August 12, 2019
Jeff Colgan, Associate Professor of Political Science, was the guest editor of American Bias and Blind Spots on World Politics, a special issue of the Journal of Global Security Studies, published in July 2019.
Scholars of international relations (IR) from the United States, like any country, view the world with particular perspectives and beliefs that shape their perceptions, judgments, and worldviews. These perspectives have the potential to affect the answers to a host of important questions – in part by shaping the questions that get asked in the first place. All scholars are potentially affected by national bias, but American bias matters more than others because of the outsized role that American scholars play in the study of IR worldwide. To the extent that American bias affects research, it means that the field as a whole is less accurate and insightful than it could be. In turn, that means that scholars will offer lower-quality advice to policymakers than the otherwise might.

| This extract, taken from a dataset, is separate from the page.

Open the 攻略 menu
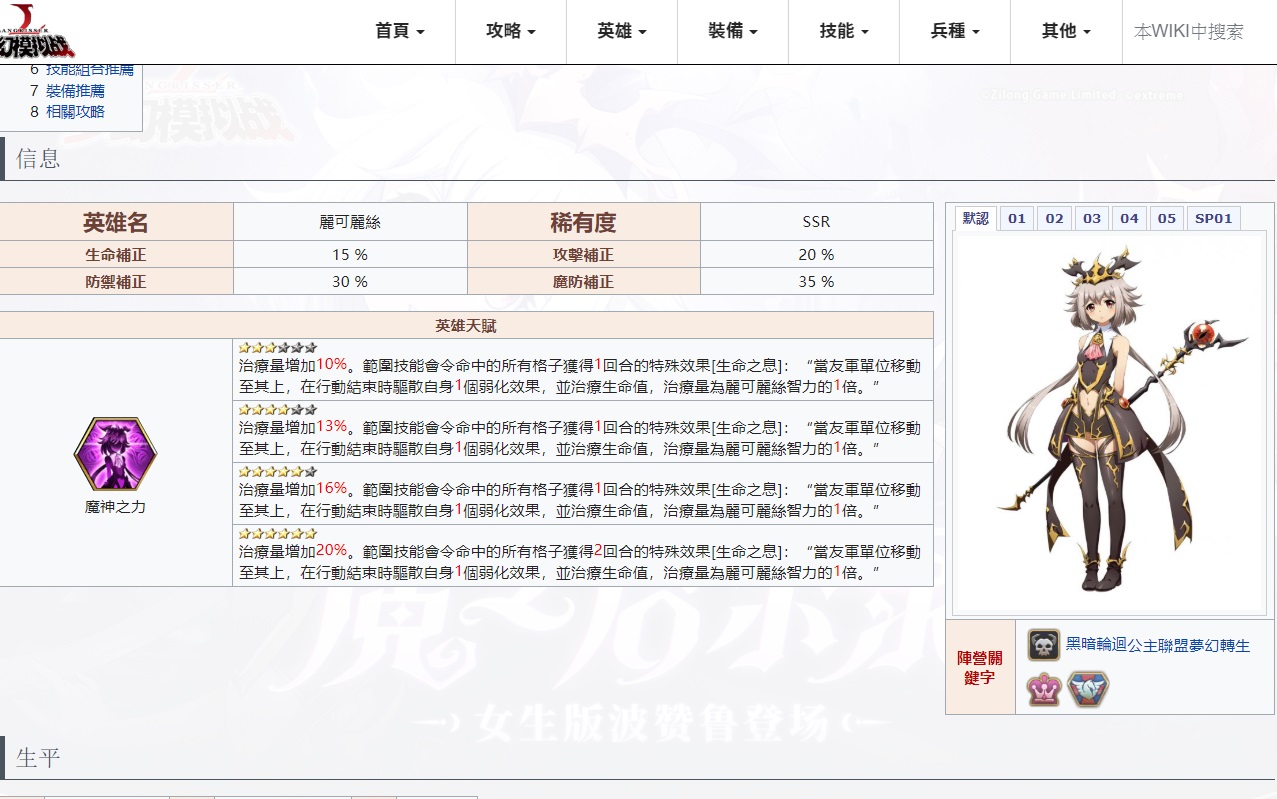Viewport: 1277px width, 799px height. tap(510, 31)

This Special Issue focuses on two issues: attention and accuracy in IR research. Attention is about which issues, countries, and events receive scholarly analysis — and which ones don't. Accuracy is about the extent to which research done by US scholars might differ from how the same research might be done by non-US scholars, on the assumption that no nationality has a perfect claim to objectivity.
The collected articles provide specific, fine-grained examples of how American perspectives matter for IR, using evidence from survey experiments, quantitative datasets, and more. Our evidence suggests that American perspectives, left unexamined, negatively affect our field’s research. Still, the essays in this Special Issue remain bullish about the field’s neopositivist approach overall — just that it might be done better. The authors also offer concrete steps for taking on the problems, and improving the field’s scholarship.